Harry actually has no idea who the Half-Blood Prince is. All he knows is he was the previous owner of an old textbook, which Harry inherited when he enrolled in Professor Slughorn’s Potions class.
Director David Yates offers, “The book says it is the ‘Property of the Half-Blood Prince,’ but there is no name and no other record of him, so his identity is an enigma. But whoever he was, he was obviously very smart; he was capable of taking the conventional recipes for certain potions and spells and making them significantly better. He was an original thinker but also quite a dark thinker. The things he came up with eventually lead Harry into some very intense territory.”

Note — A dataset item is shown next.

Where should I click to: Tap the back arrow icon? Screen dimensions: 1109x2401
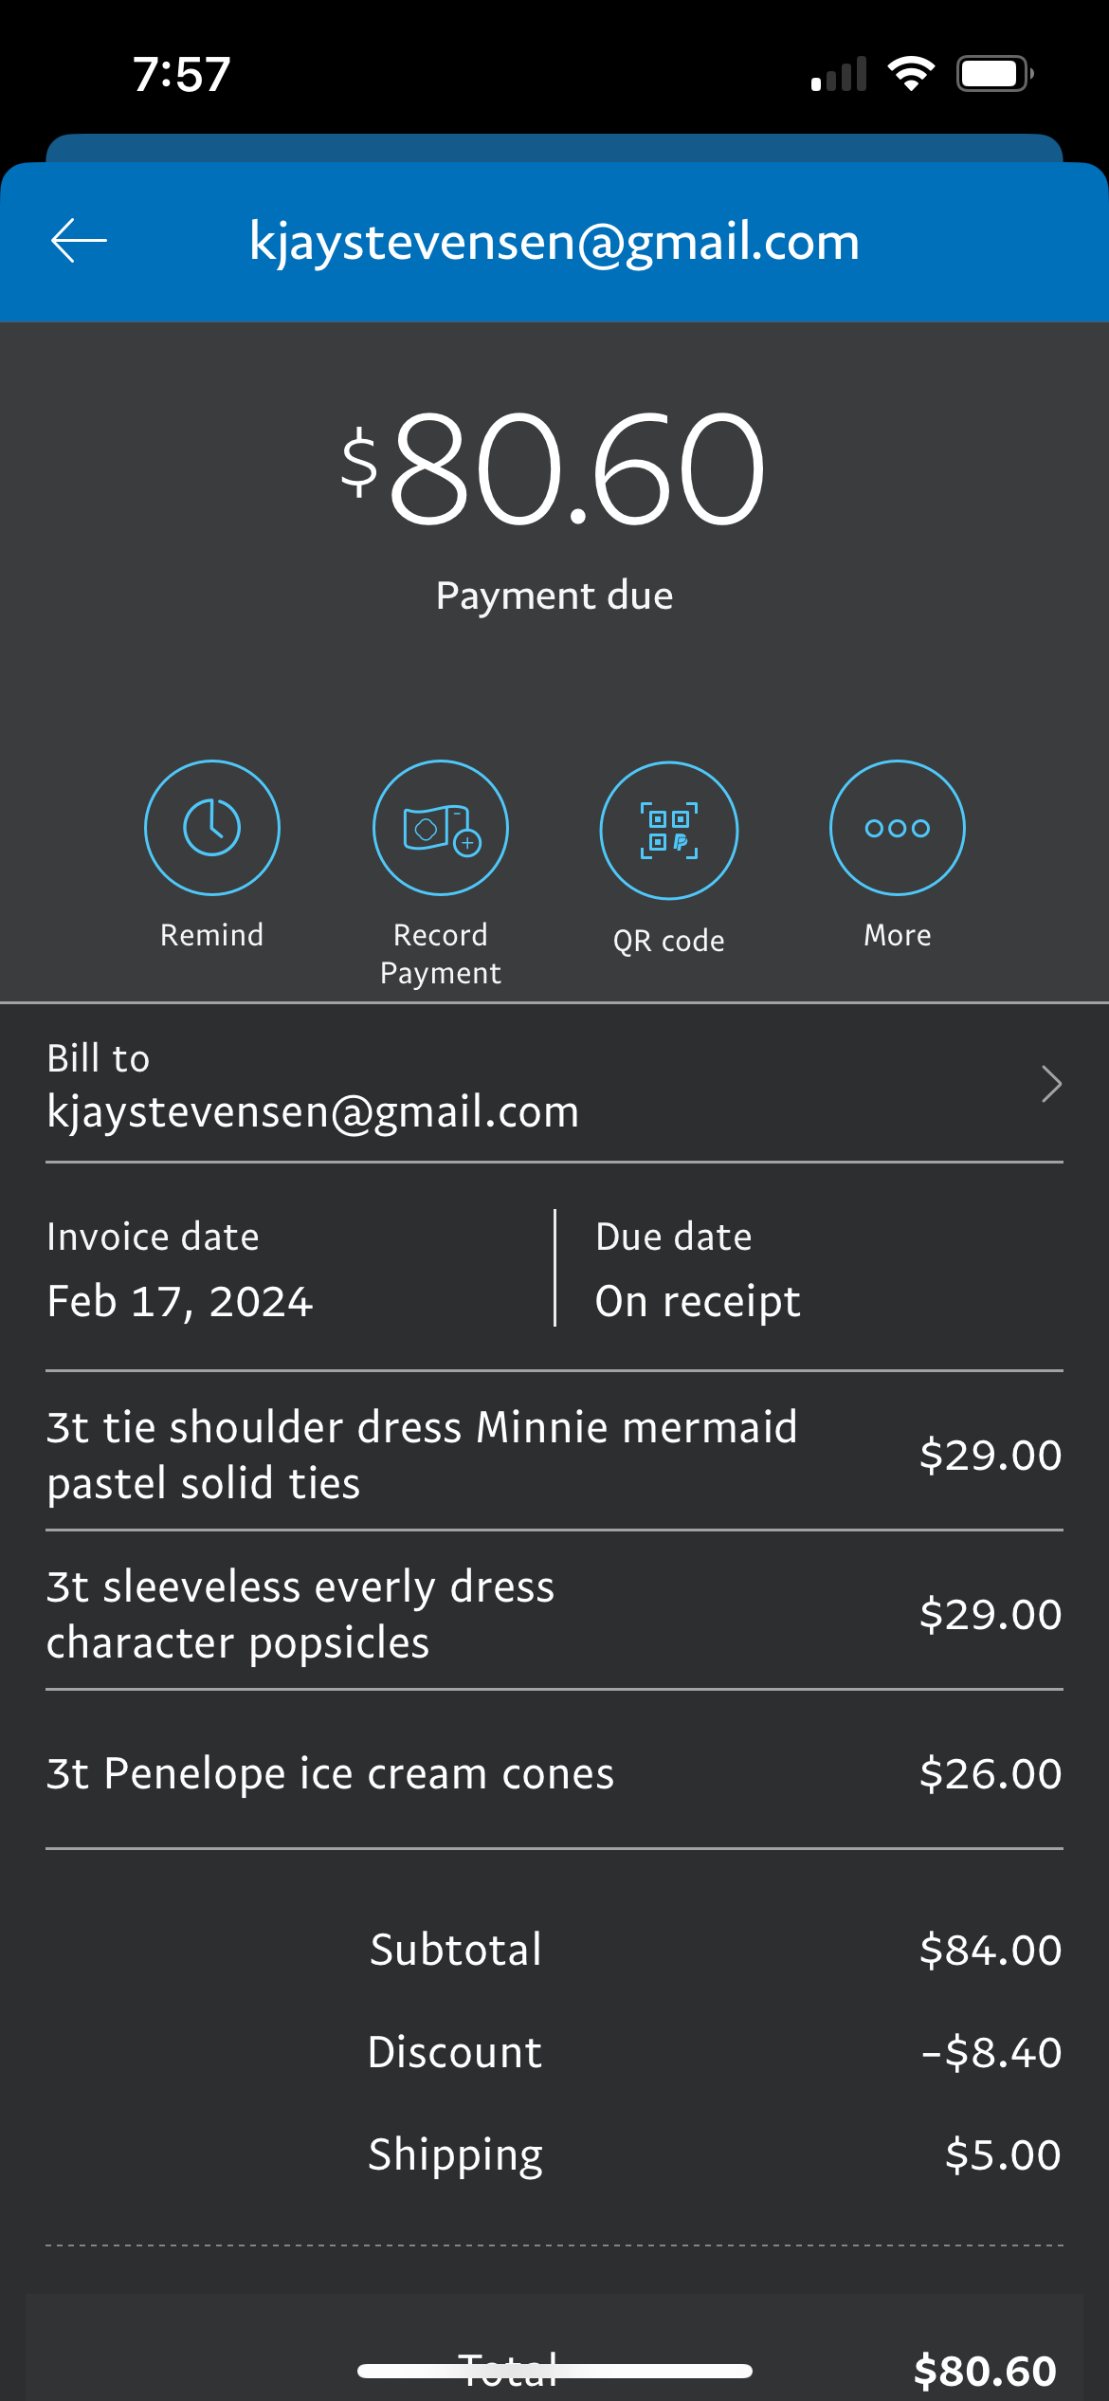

Handwritten along the margins of the Advanced Potion Making textbook, the notes from the Half-Blood Prince help make Harry even more of a star in Slughorn’s (Jim Broadbent) class, which plays perfectly into the plans of Professor Dumbledore (Michael Gambon). He knew the Potions professor
would try to “collect” Harry and bluntly tells Harry to let him. Gambon explains, “Dumbledore knows Slughorn is hiding some important information about the young Tom Riddle, but he needs Harry to get him to reveal it.”

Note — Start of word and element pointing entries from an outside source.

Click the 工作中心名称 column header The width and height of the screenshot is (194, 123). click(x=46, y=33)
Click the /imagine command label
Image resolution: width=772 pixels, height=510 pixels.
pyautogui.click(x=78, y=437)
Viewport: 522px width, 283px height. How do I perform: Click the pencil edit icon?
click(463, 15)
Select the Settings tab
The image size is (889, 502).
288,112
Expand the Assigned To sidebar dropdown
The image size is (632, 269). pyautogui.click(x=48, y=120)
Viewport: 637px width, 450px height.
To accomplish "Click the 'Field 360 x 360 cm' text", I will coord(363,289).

Dumbledore believes that the key to Lord Voldemort’s defeat lies in his past; therefore he has been gathering any memories he can of Tom Riddle, trying to glean when and how Riddle gained the knowledge that enabled him to become, as he says, “the most dangerous Dark Wizard of all time.” Each memory he procures is carefully labeled and stored in a glass vial, including his own earliest recollections. Taking one out, he pours the contents into a floating Pensieve and shows Harry his first memory of Tom Riddle as a mere child.
“This represents a real progression for Harry as a character,” Yates observes. “Harry is fighting a war so when Dumbledore tells him that, with this memory, they could defeat Voldemort, that’s all he needs to know. Killing Voldemort is what primarily drives Harry, so Slughorn becomes just a means to an end. It is a definite departure to see Harry Potter working this guy to get what he wants.”

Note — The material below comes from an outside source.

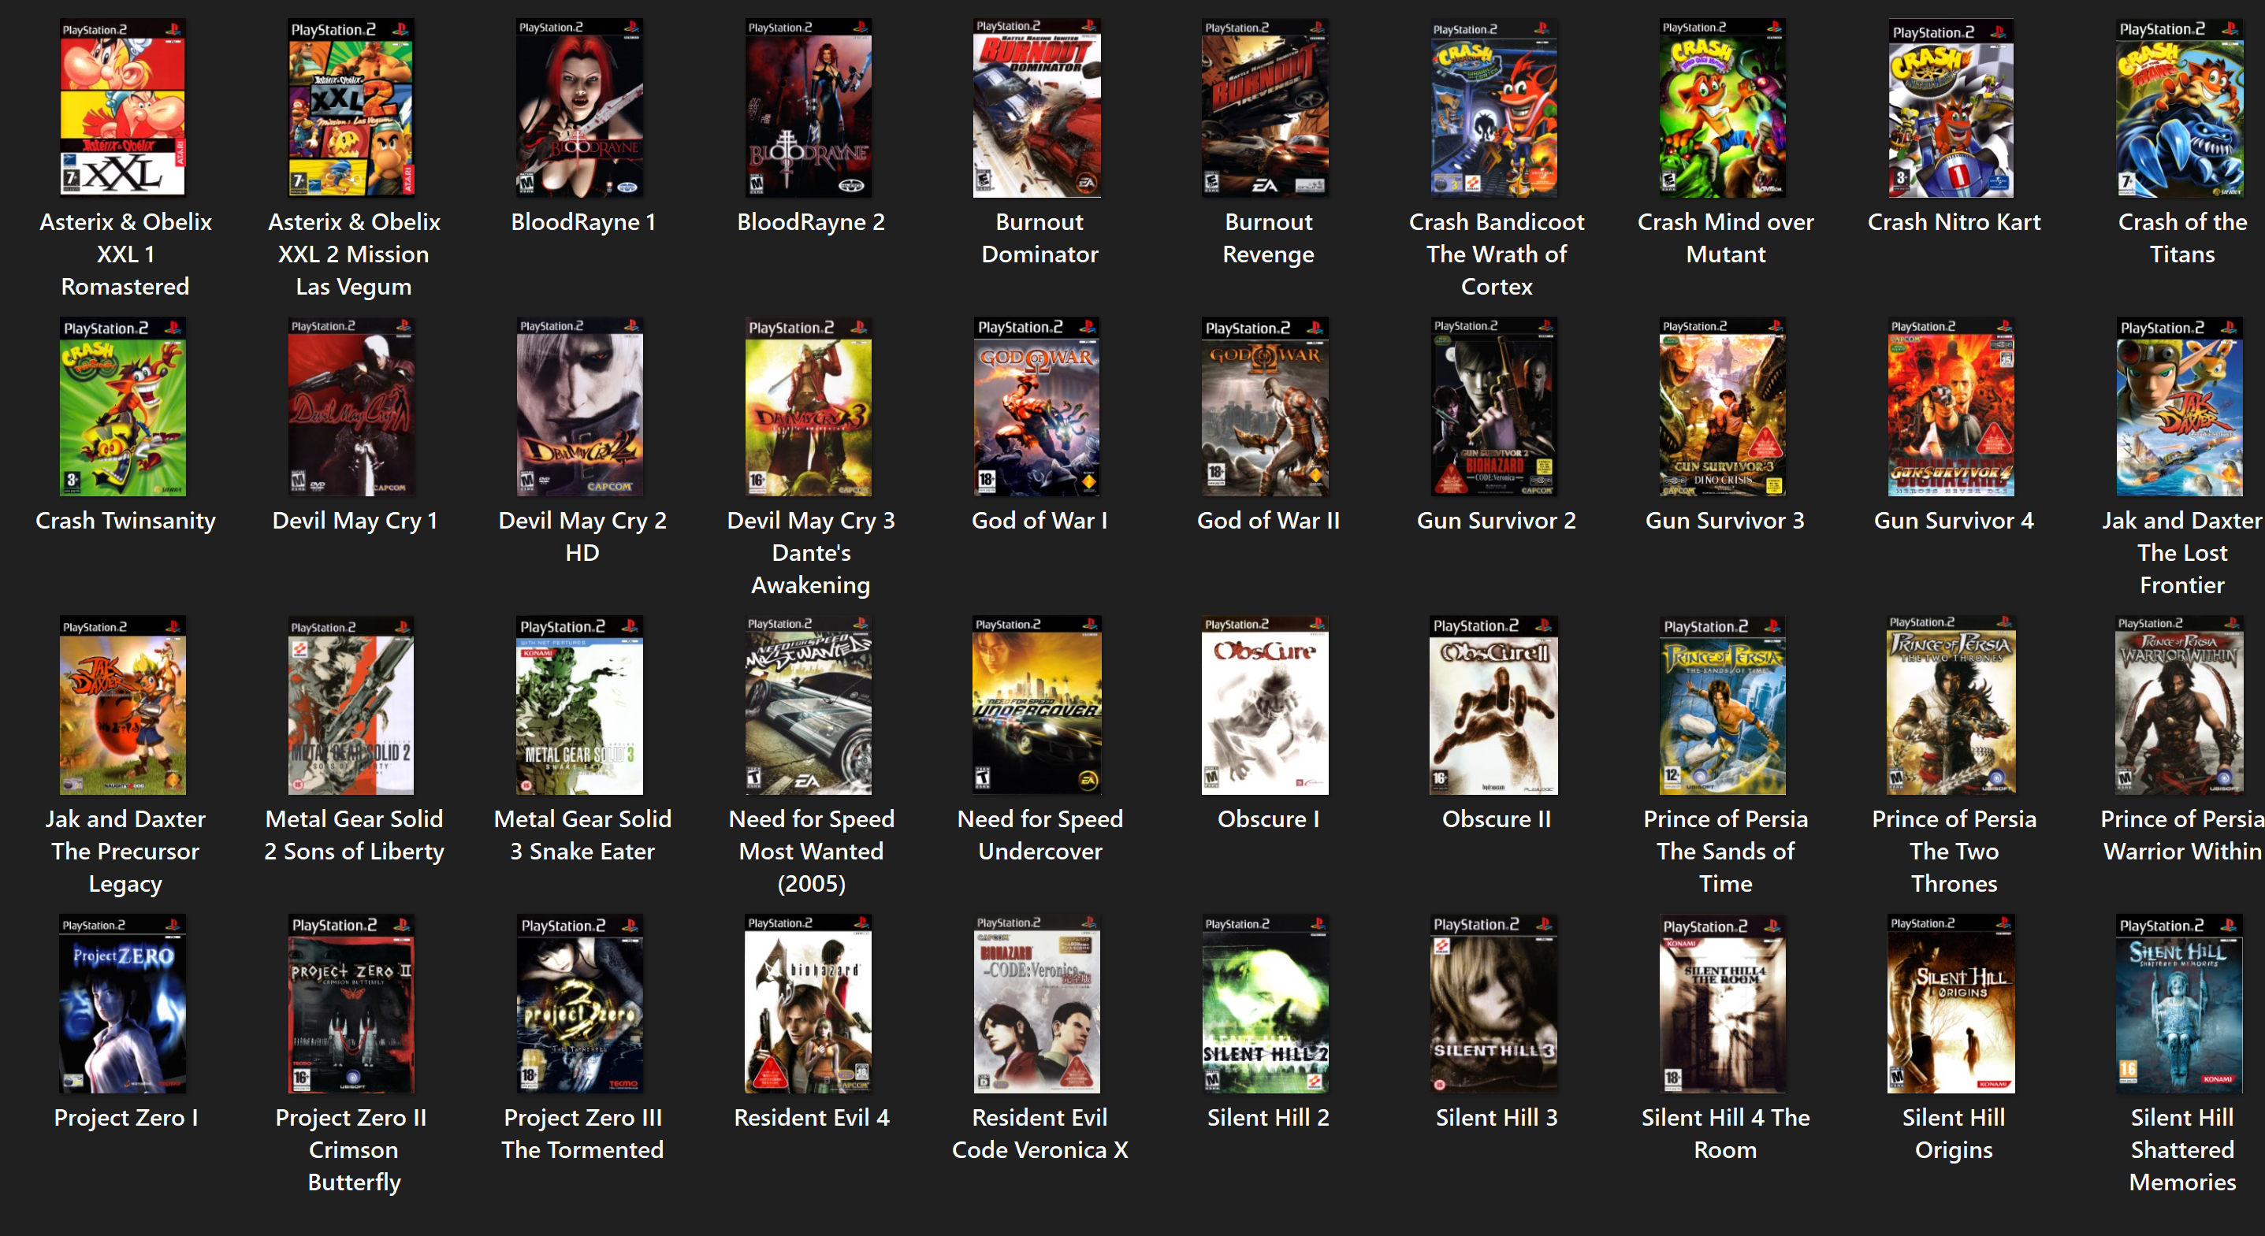This screenshot has width=2265, height=1236.
Task: Select the Gun Survivor 4 cover
Action: pyautogui.click(x=1951, y=406)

The objective to find and, hopefully, destroy the source of Voldemort’s immortality and power sends Harry and Dumbledore on a perilous journey to an isolated cave set deep within a windswept cliff.
Within the recesses of the cave, Harry and Dumbledore face terrible dangers as, for the first time, Harry is forced by Dumbledore to take control. Radcliffe states, “When Dumbledore takes Harry on this mission, it is sort of a rite of passage. He is initiating Harry into what he is ultimately going to have to do. This is the beginning of the story of defeating Voldemort, and Harry would never shirk that responsibility.”
And, whether or not they succeed, new and even more terrible threats await them at Hogwarts.
Producer David Heyman reflects, “There is a line in the film where Dumbledore says, ‘Once again, I must ask too much of you, Harry.’ Does he feel guilt? I don’t know if he feels guilt, but he knows that Harry is growing up, and I think this is all part of the education of Harry Potter. Dumbledore knows that ultimately Harry is going to be the one who has to face Voldemort, and in introducing him to Slughorn and exposing him to some of Voldemort’s history and taking him on the journey that he does, he is preparing Harry for the final battle that lies ahead.”
Opening across the Philippines on July 16, “Harry Potter and the Half-Blood Prince” is distributed by Warner Bros. Pictures, a Warner Entertainment Company.